## ABOUT THIS TASK
What is needed is a verbatim copy of each record below.

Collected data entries
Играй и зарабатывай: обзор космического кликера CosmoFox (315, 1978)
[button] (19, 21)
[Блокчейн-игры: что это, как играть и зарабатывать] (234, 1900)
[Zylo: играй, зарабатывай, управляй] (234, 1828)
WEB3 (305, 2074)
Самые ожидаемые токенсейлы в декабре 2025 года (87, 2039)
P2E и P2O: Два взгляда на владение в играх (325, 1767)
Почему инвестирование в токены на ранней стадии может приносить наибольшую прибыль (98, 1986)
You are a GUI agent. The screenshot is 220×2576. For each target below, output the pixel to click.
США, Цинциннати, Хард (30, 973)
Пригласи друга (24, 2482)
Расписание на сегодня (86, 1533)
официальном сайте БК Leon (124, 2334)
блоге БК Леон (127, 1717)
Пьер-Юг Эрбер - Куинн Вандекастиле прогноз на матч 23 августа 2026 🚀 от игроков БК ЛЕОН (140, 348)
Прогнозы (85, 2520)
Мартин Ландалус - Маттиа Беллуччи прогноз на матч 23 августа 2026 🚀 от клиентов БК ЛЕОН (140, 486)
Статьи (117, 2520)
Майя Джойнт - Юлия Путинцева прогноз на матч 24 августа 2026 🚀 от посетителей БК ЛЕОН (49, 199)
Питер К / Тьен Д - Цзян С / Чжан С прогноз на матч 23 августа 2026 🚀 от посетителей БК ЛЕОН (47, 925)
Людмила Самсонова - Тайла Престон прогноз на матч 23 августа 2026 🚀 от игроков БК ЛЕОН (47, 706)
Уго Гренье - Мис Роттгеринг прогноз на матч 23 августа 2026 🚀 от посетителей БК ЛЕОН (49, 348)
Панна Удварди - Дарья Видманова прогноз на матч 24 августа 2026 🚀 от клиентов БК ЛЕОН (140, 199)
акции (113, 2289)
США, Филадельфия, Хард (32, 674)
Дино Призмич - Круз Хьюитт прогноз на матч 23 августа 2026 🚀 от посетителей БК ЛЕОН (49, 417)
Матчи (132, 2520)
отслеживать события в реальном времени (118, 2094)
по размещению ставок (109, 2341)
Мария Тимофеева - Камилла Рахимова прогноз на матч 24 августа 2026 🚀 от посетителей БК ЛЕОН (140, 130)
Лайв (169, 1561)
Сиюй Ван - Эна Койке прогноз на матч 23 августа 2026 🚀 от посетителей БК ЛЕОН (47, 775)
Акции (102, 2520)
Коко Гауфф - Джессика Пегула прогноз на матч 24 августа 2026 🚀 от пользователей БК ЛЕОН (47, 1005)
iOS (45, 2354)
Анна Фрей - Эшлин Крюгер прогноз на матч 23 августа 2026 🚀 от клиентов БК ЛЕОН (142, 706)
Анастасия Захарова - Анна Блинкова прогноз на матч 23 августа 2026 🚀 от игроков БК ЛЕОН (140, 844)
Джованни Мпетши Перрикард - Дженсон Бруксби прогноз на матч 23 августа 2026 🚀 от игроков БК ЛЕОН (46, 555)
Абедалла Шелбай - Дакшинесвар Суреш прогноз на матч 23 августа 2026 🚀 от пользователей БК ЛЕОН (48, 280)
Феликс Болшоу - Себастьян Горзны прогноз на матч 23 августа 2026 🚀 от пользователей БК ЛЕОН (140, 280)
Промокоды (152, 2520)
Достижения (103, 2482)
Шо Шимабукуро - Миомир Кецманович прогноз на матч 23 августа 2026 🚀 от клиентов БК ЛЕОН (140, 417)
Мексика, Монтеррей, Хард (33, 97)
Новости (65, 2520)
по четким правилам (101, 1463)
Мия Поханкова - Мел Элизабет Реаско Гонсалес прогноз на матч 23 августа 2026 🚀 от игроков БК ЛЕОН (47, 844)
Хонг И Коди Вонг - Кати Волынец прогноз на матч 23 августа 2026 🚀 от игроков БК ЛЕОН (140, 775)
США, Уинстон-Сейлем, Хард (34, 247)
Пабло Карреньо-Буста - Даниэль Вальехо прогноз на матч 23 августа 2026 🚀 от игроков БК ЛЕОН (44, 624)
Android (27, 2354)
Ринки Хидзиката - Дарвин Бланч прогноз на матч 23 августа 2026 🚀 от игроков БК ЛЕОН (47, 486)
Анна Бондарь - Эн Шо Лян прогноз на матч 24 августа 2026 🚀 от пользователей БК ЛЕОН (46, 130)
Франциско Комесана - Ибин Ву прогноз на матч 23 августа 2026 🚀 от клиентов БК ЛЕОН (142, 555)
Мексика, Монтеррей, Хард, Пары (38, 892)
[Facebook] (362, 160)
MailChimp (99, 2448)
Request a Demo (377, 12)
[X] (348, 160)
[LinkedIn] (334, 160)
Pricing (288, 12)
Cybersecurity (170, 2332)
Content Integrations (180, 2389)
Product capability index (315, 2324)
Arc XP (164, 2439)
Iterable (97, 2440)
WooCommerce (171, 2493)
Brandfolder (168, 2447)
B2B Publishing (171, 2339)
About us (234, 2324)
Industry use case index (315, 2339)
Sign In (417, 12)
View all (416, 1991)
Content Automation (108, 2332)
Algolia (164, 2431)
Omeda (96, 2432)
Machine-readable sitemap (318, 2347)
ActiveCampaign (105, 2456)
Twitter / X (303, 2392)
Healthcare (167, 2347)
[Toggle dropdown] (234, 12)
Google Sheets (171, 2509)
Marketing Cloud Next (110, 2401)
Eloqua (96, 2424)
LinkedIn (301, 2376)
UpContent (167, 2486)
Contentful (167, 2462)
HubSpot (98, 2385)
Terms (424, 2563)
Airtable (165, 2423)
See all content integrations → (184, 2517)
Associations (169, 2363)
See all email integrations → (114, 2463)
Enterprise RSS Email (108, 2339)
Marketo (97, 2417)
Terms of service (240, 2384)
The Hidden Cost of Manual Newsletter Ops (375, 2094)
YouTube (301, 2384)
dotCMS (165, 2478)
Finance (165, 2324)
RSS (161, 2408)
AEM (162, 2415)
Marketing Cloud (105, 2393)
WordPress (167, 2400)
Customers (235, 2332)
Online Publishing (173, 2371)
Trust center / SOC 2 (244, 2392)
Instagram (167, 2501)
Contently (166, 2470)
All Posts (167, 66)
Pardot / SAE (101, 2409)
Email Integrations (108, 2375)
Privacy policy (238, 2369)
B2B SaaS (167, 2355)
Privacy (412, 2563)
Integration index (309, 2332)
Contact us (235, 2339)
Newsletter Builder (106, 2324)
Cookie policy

## SOLUTION
Играй и зарабатывай: обзор космического кликера CosmoFox (315, 1978)
[button] (19, 21)
[Блокчейн-игры: что это, как играть и зарабатывать] (234, 1900)
[Zylo: играй, зарабатывай, управляй] (234, 1828)
WEB3 (305, 2074)
Самые ожидаемые токенсейлы в декабре 2025 года (87, 2039)
P2E и P2O: Два взгляда на владение в играх (325, 1767)
Почему инвестирование в токены на ранней стадии может приносить наибольшую прибыль (98, 1986)
You are a GUI agent. The screenshot is 220×2576. For each target below, output the pixel to click.
США, Цинциннати, Хард (30, 973)
Пригласи друга (24, 2482)
Расписание на сегодня (86, 1533)
официальном сайте БК Leon (124, 2334)
блоге БК Леон (127, 1717)
Пьер-Юг Эрбер - Куинн Вандекастиле прогноз на матч 23 августа 2026 🚀 от игроков БК ЛЕОН (140, 348)
Прогнозы (85, 2520)
Мартин Ландалус - Маттиа Беллуччи прогноз на матч 23 августа 2026 🚀 от клиентов БК ЛЕОН (140, 486)
Статьи (117, 2520)
Майя Джойнт - Юлия Путинцева прогноз на матч 24 августа 2026 🚀 от посетителей БК ЛЕОН (49, 199)
Питер К / Тьен Д - Цзян С / Чжан С прогноз на матч 23 августа 2026 🚀 от посетителей БК ЛЕОН (47, 925)
Людмила Самсонова - Тайла Престон прогноз на матч 23 августа 2026 🚀 от игроков БК ЛЕОН (47, 706)
Уго Гренье - Мис Роттгеринг прогноз на матч 23 августа 2026 🚀 от посетителей БК ЛЕОН (49, 348)
Панна Удварди - Дарья Видманова прогноз на матч 24 августа 2026 🚀 от клиентов БК ЛЕОН (140, 199)
акции (113, 2289)
США, Филадельфия, Хард (32, 674)
Дино Призмич - Круз Хьюитт прогноз на матч 23 августа 2026 🚀 от посетителей БК ЛЕОН (49, 417)
Матчи (132, 2520)
отслеживать события в реальном времени (118, 2094)
по размещению ставок (109, 2341)
Мария Тимофеева - Камилла Рахимова прогноз на матч 24 августа 2026 🚀 от посетителей БК ЛЕОН (140, 130)
Лайв (169, 1561)
Сиюй Ван - Эна Койке прогноз на матч 23 августа 2026 🚀 от посетителей БК ЛЕОН (47, 775)
Акции (102, 2520)
Коко Гауфф - Джессика Пегула прогноз на матч 24 августа 2026 🚀 от пользователей БК ЛЕОН (47, 1005)
iOS (45, 2354)
Анна Фрей - Эшлин Крюгер прогноз на матч 23 августа 2026 🚀 от клиентов БК ЛЕОН (142, 706)
Анастасия Захарова - Анна Блинкова прогноз на матч 23 августа 2026 🚀 от игроков БК ЛЕОН (140, 844)
Джованни Мпетши Перрикард - Дженсон Бруксби прогноз на матч 23 августа 2026 🚀 от игроков БК ЛЕОН (46, 555)
Абедалла Шелбай - Дакшинесвар Суреш прогноз на матч 23 августа 2026 🚀 от пользователей БК ЛЕОН (48, 280)
Феликс Болшоу - Себастьян Горзны прогноз на матч 23 августа 2026 🚀 от пользователей БК ЛЕОН (140, 280)
Промокоды (152, 2520)
Достижения (103, 2482)
Шо Шимабукуро - Миомир Кецманович прогноз на матч 23 августа 2026 🚀 от клиентов БК ЛЕОН (140, 417)
Мексика, Монтеррей, Хард (33, 97)
Новости (65, 2520)
по четким правилам (101, 1463)
Мия Поханкова - Мел Элизабет Реаско Гонсалес прогноз на матч 23 августа 2026 🚀 от игроков БК ЛЕОН (47, 844)
Хонг И Коди Вонг - Кати Волынец прогноз на матч 23 августа 2026 🚀 от игроков БК ЛЕОН (140, 775)
США, Уинстон-Сейлем, Хард (34, 247)
Пабло Карреньо-Буста - Даниэль Вальехо прогноз на матч 23 августа 2026 🚀 от игроков БК ЛЕОН (44, 624)
Android (27, 2354)
Ринки Хидзиката - Дарвин Бланч прогноз на матч 23 августа 2026 🚀 от игроков БК ЛЕОН (47, 486)
Анна Бондарь - Эн Шо Лян прогноз на матч 24 августа 2026 🚀 от пользователей БК ЛЕОН (46, 130)
Франциско Комесана - Ибин Ву прогноз на матч 23 августа 2026 🚀 от клиентов БК ЛЕОН (142, 555)
Мексика, Монтеррей, Хард, Пары (38, 892)
[Facebook] (362, 160)
MailChimp (99, 2448)
Request a Demo (377, 12)
[X] (348, 160)
[LinkedIn] (334, 160)
Pricing (288, 12)
Cybersecurity (170, 2332)
Content Integrations (180, 2389)
Product capability index (315, 2324)
Arc XP (164, 2439)
Iterable (97, 2440)
WooCommerce (171, 2493)
Brandfolder (168, 2447)
B2B Publishing (171, 2339)
About us (234, 2324)
Industry use case index (315, 2339)
Sign In (417, 12)
View all (416, 1991)
Content Automation (108, 2332)
Algolia (164, 2431)
Omeda (96, 2432)
Machine-readable sitemap (318, 2347)
ActiveCampaign (105, 2456)
Twitter / X (303, 2392)
Healthcare (167, 2347)
[Toggle dropdown] (234, 12)
Google Sheets (171, 2509)
Marketing Cloud Next (110, 2401)
Eloqua (96, 2424)
LinkedIn (301, 2376)
UpContent (167, 2486)
Contentful (167, 2462)
HubSpot (98, 2385)
Terms (424, 2563)
Airtable (165, 2423)
See all content integrations → (184, 2517)
Associations (169, 2363)
See all email integrations → (114, 2463)
Enterprise RSS Email (108, 2339)
Marketo (97, 2417)
Terms of service (240, 2384)
The Hidden Cost of Manual Newsletter Ops (375, 2094)
YouTube (301, 2384)
dotCMS (165, 2478)
Finance (165, 2324)
RSS (161, 2408)
AEM (162, 2415)
Marketing Cloud (105, 2393)
WordPress (167, 2400)
Customers (235, 2332)
Online Publishing (173, 2371)
Trust center / SOC 2 (244, 2392)
Instagram (167, 2501)
Contently (166, 2470)
All Posts (167, 66)
Pardot / SAE (101, 2409)
Email Integrations (108, 2375)
Privacy policy (238, 2369)
B2B SaaS (167, 2355)
Privacy (412, 2563)
Integration index (309, 2332)
Contact us (235, 2339)
Newsletter Builder (106, 2324)
Cookie policy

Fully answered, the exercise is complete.